## Exercise instructions
1 – Repeat the passage of the forum thread on shipping tortoises from "## kbaker (Apr" to "get the hint.", word for word.
2 – Write the next part of the forum thread on shipping tortoises, picking up right after its final sentence.

## Text block
__________________________________________________

I've shipped and received thousands of tortoises and turtles over the past 27+ years. One was delayed until the next day but arrived safely and another got incorrectly routed and arrived the next day unharmed. I'm 100% comfortable shipping and receiving tortoises and probably always will be. If they are in good health, packed correctly and safe shipping guidelines are observed (weather, weekends, holidays, etc...) and practiced there should be no problem. I go out of my way to ensure that the animals that I ship are safely and securely packed and demand the same of any that I receive. Since the majority of people on this site are potential buyers, not dealers or breeders I would tell them to know who they are buying from if they are unsure or hesitant about having a tortoise shipped to them. Ask for references, ask for current photos of the _exact_ animal(s) that you're buying, ask how the animal will be packed, verify what shipping vendor that will be used, make sure you get tracking numbers as soon as possible, make sure the date that they will arrive is perfectly clear. And especially with dealers ask how much time elapses from when they pack them to when they actually ship them. You might be suprised to find that some large, less conscientious wholesalers pack your tortoise the _day before_ actually shipping! My advice to most is to stay away from "Mega dealers" that often never see the actual animal that they're selling you but instead have employees that are doing the labor part of their business. Most of these types of places are there for the buck and the buck only. Most breeders and quality dealers take great care and pride in their animals and having them arrive to their final destination safely. 
Ideally, it would be great to see each and every animal purchased in person instead. But for 99% of us that isn't feasible. Shipping can be done with excellent sucess if it's done correctly.


----------



## kbaker (Apr 2, 2011)

Most are looking at both sides of the coin and I think Greg wanted more of the one side.

Shipping out can be a real hassle and take out some of the joy of being able to provide such wonderful animals. I don't believe anyone should be 'forced' to ship. It's been so common for so long to automatically ship anything anywhere that some people take awhile to get the hint.

__________________________________________________

## Listed entries

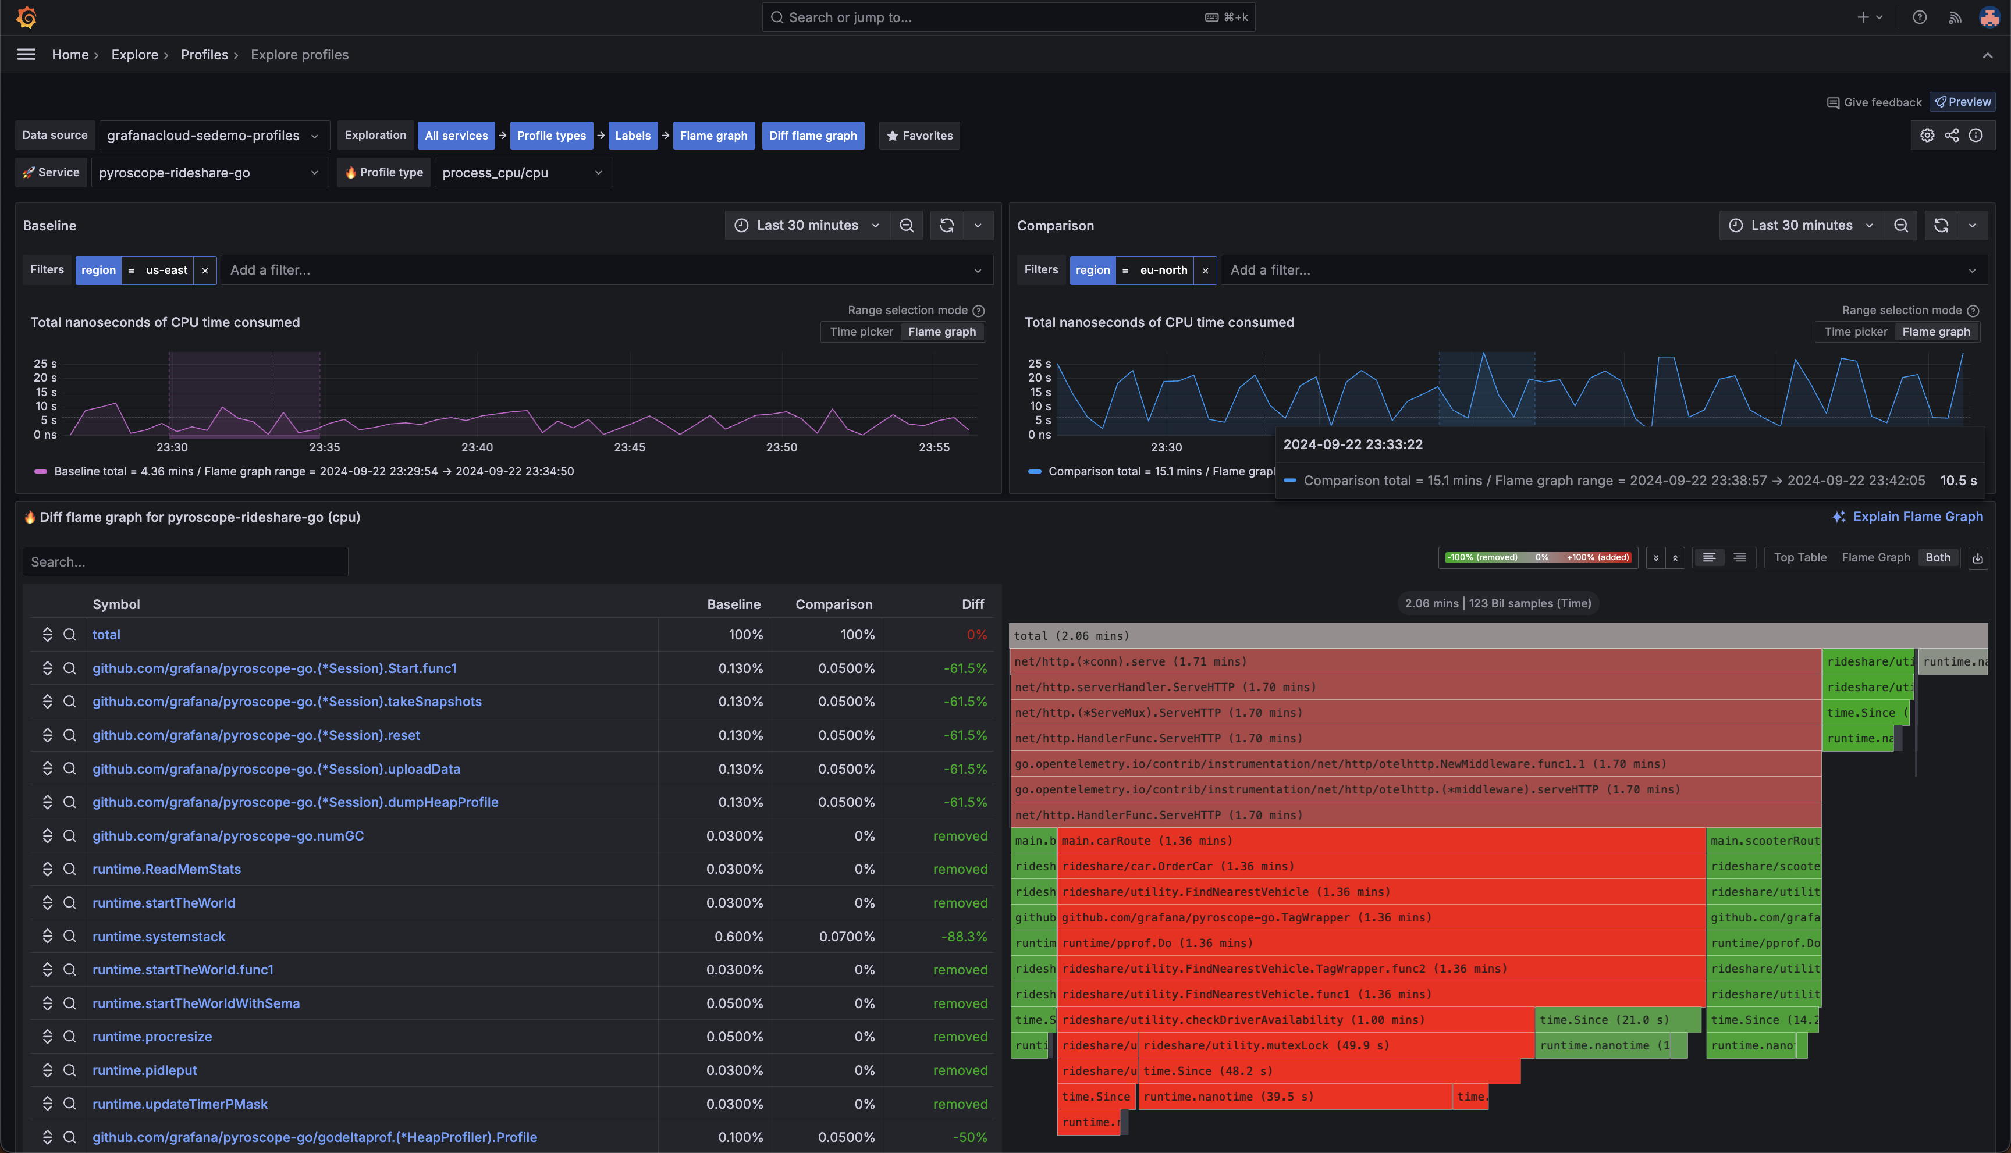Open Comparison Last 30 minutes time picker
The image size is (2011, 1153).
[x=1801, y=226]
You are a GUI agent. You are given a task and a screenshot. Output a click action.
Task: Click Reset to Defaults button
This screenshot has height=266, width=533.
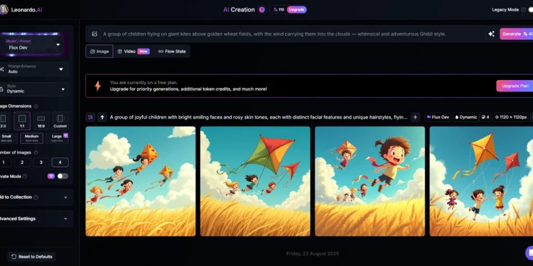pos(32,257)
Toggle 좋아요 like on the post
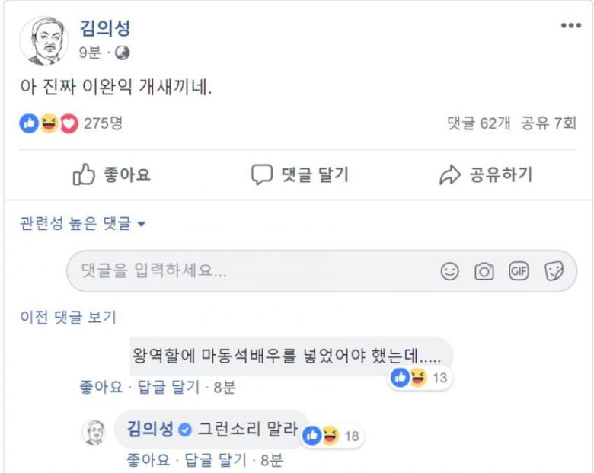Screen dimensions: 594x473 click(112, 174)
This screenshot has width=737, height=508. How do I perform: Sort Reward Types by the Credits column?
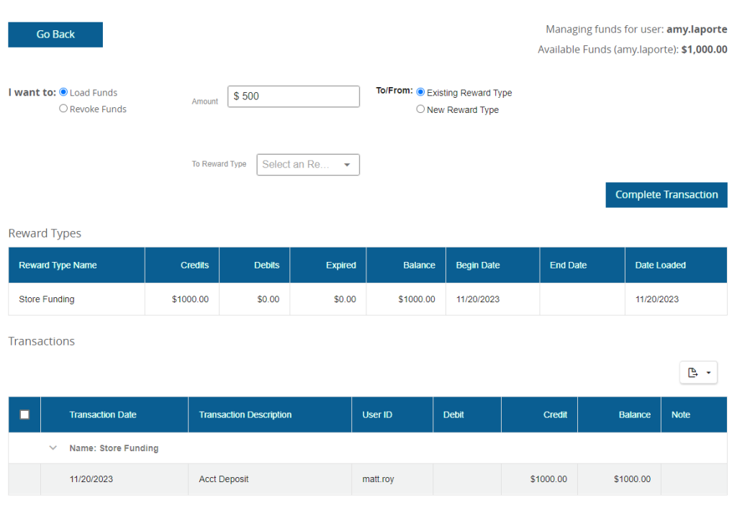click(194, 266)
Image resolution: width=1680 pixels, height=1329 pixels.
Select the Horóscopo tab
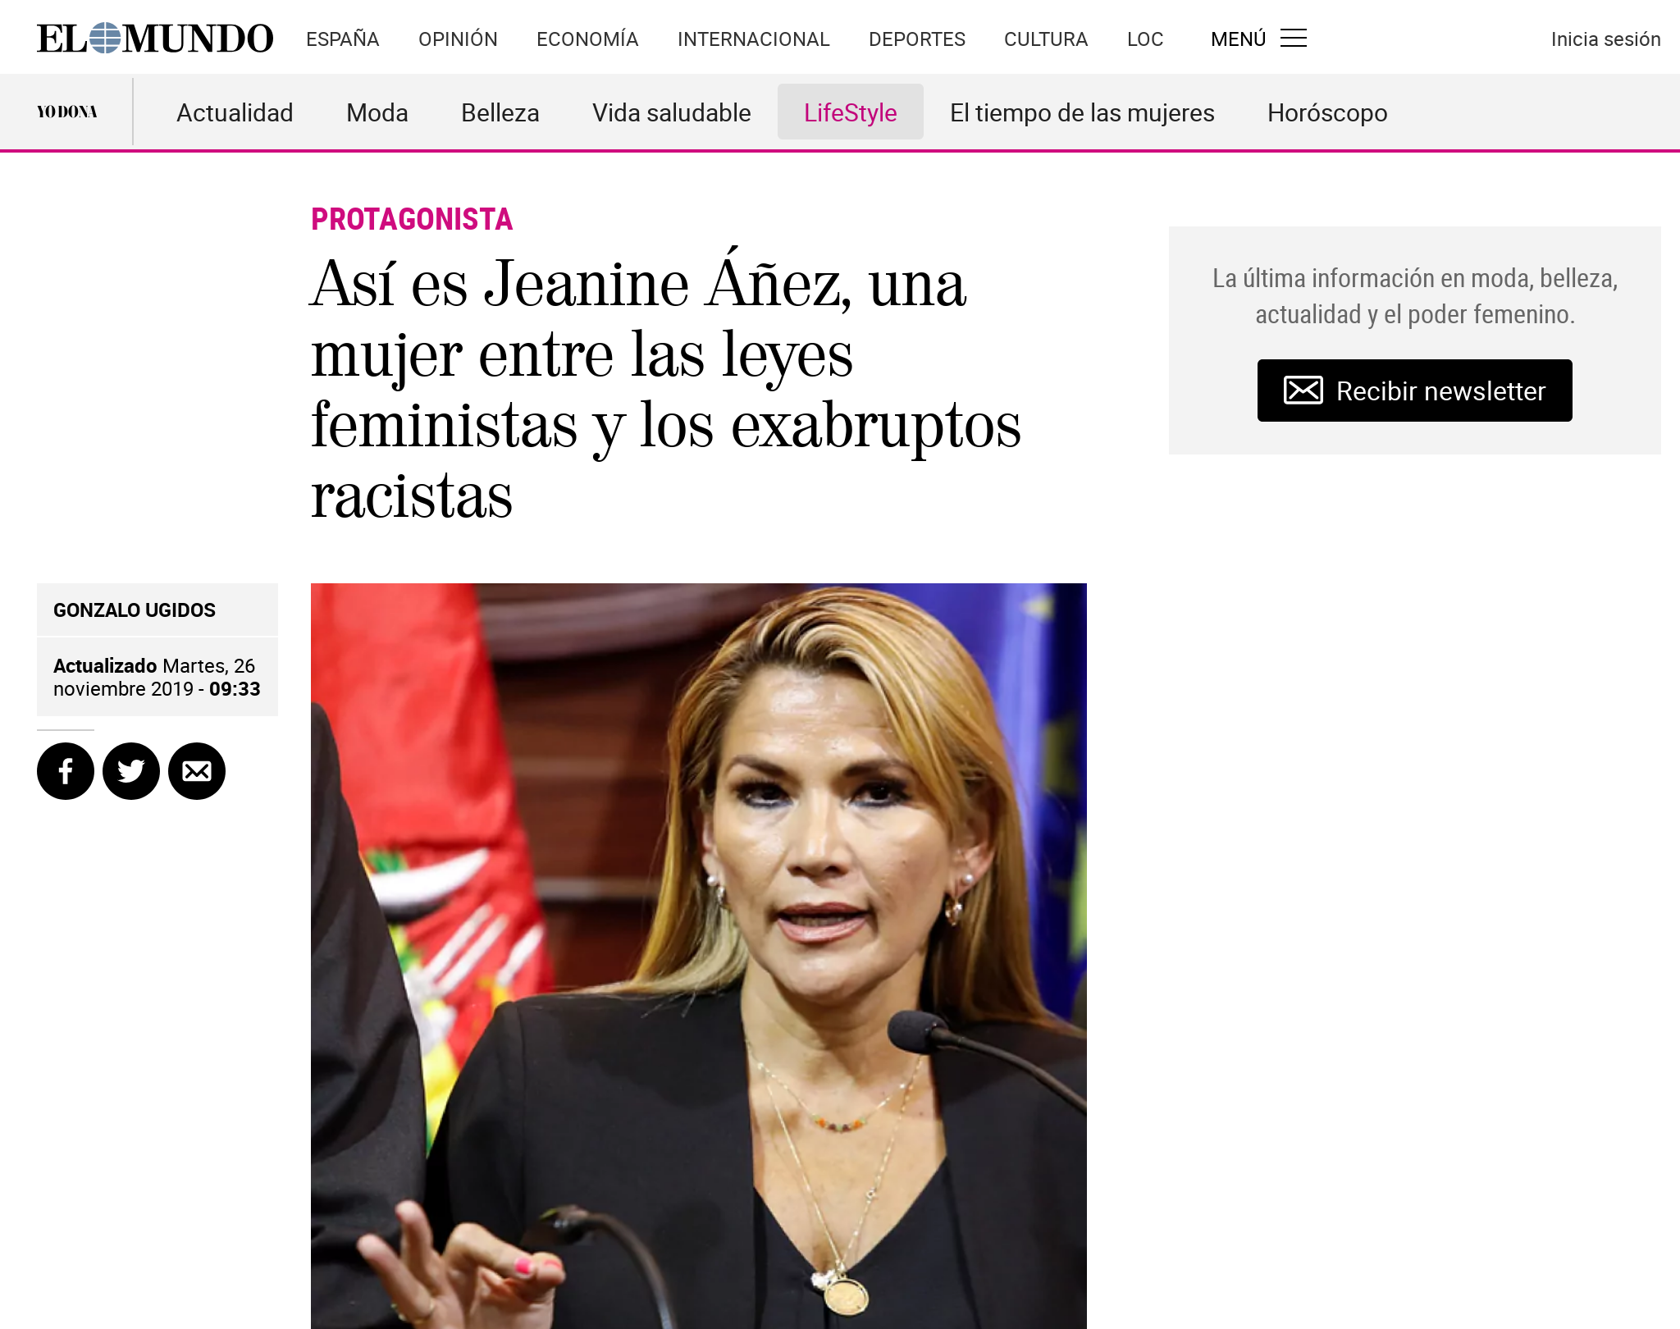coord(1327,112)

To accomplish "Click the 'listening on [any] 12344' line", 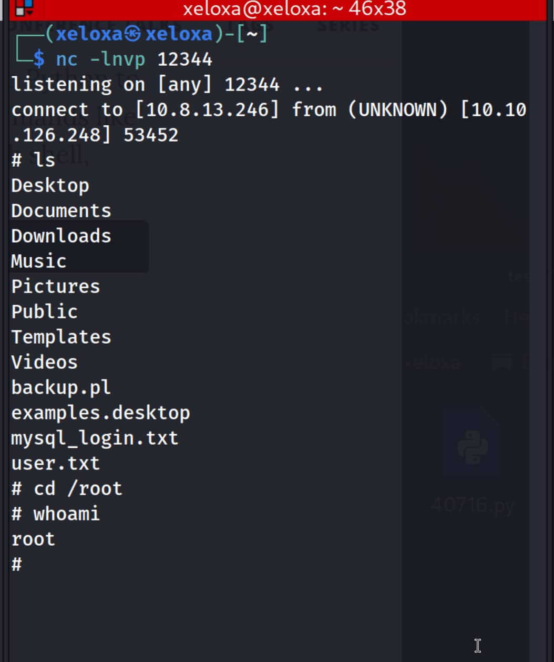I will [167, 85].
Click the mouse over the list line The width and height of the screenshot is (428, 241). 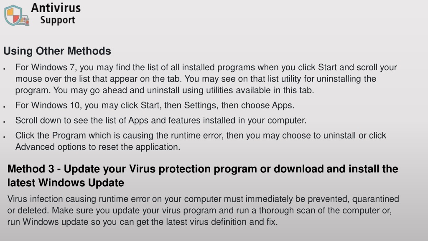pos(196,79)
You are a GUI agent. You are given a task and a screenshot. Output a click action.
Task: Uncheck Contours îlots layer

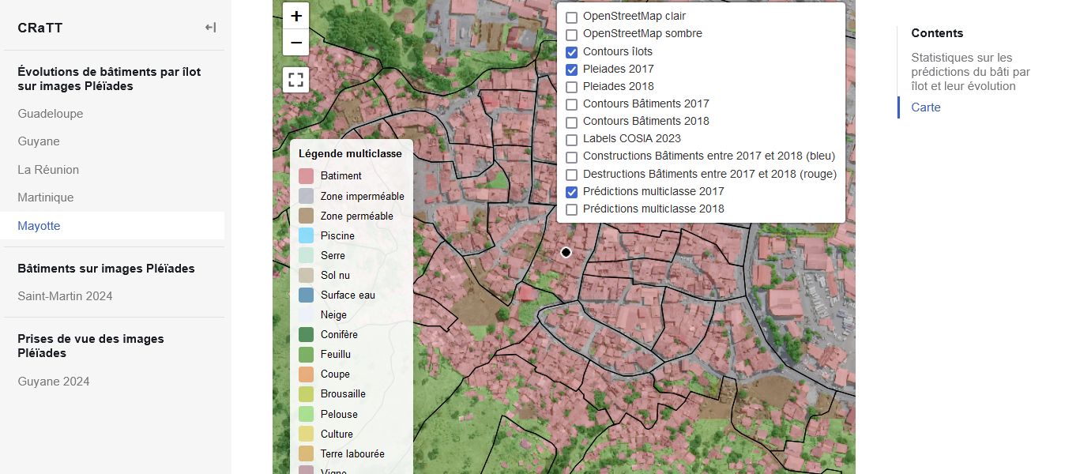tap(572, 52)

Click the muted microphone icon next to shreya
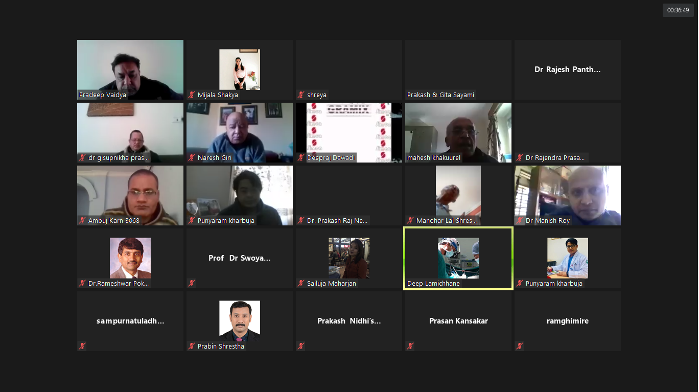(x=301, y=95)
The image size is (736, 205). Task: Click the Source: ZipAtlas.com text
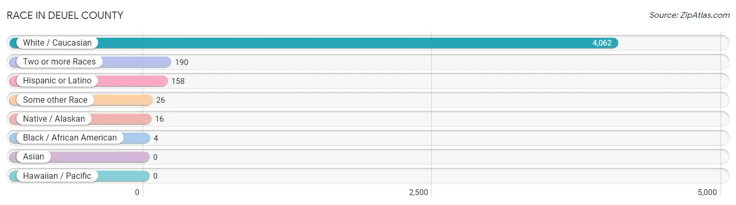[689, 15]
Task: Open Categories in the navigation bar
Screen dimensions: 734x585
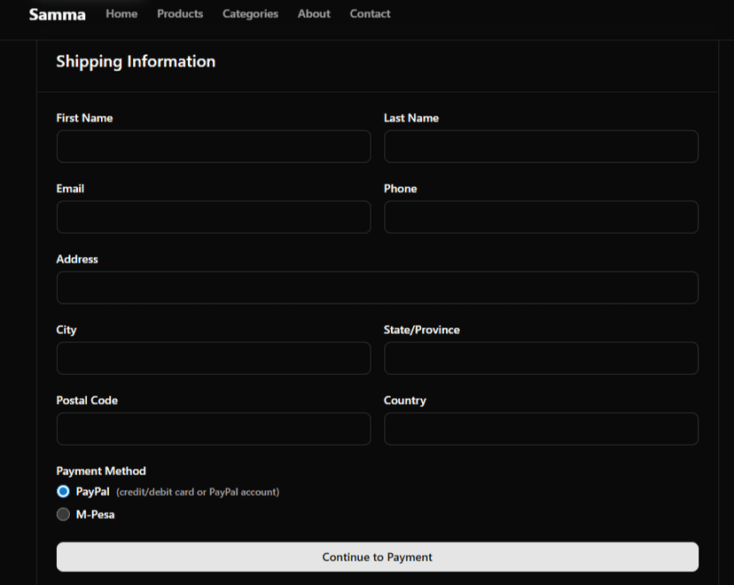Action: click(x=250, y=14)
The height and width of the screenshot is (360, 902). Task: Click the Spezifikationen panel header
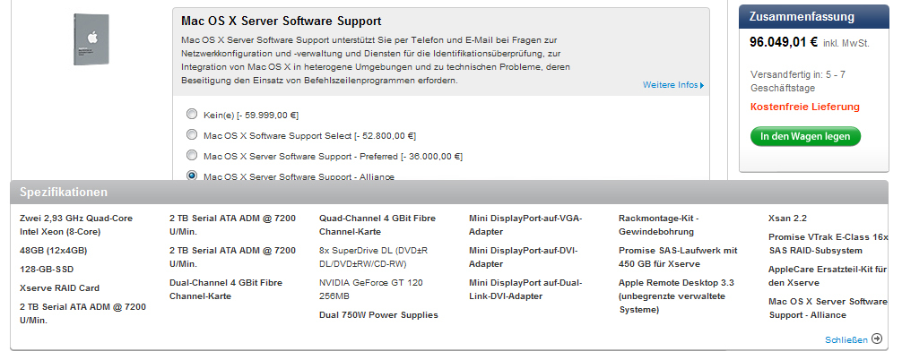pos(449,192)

__________________________________________________

## Answers to the exercises
1 –
## kbaker (Apr 2, 2011)

Most are looking at both sides of the coin and I think Greg wanted more of the one side.

Shipping out can be a real hassle and take out some of the joy of being able to provide such wonderful animals. I don't believe anyone should be 'forced' to ship. It's been so common for so long to automatically ship anything anywhere that some people take awhile to get the hint.

2 –
One issue I have with shipping is that the same shipper that dropped off a tortoise to me last week says they will not ship a tortoise out the next week.

Greg- keep enjoying your success and don't worry about shipping until you feel like it. Everyone wishes they could do something they love and still make enough money to not worry about much else.


----------



## bettinge (Apr 2, 2011)

I have shipped and received many tortoises (and other reptiles), all without issue. Everything has been UPS so far, but I suspect I will use FedEx more now that they are associated with SYR (Ship Your Reptiles).


----------



## Tom (Apr 2, 2011)

I hate the idea of it too, but it seems like a "necessary evil" to me. I'd much rather have people come pick them up themselves for all the reasons you listed. Sometimes, for some people, it is just not feasible, and I still want them to be able to enjoy the same tortoises that I enjoy so much. Like Edna for example. Its clear how much she loves her leopards and what a fantastic home they have with her. If hadn't been willing to ship, she would have had to have gone elsewhere.

I do agree with everyone's points about doing it correctly and exercising great caution in every aspect of it. It is a risk, but if done properly , I think the risk is minimal.

But for your situation Greg, I wouldn't change anything.


----------



## muddoc (Apr 5, 2011)

ALDABRAMAN said:


> The only draw back is it cost more for the same animal.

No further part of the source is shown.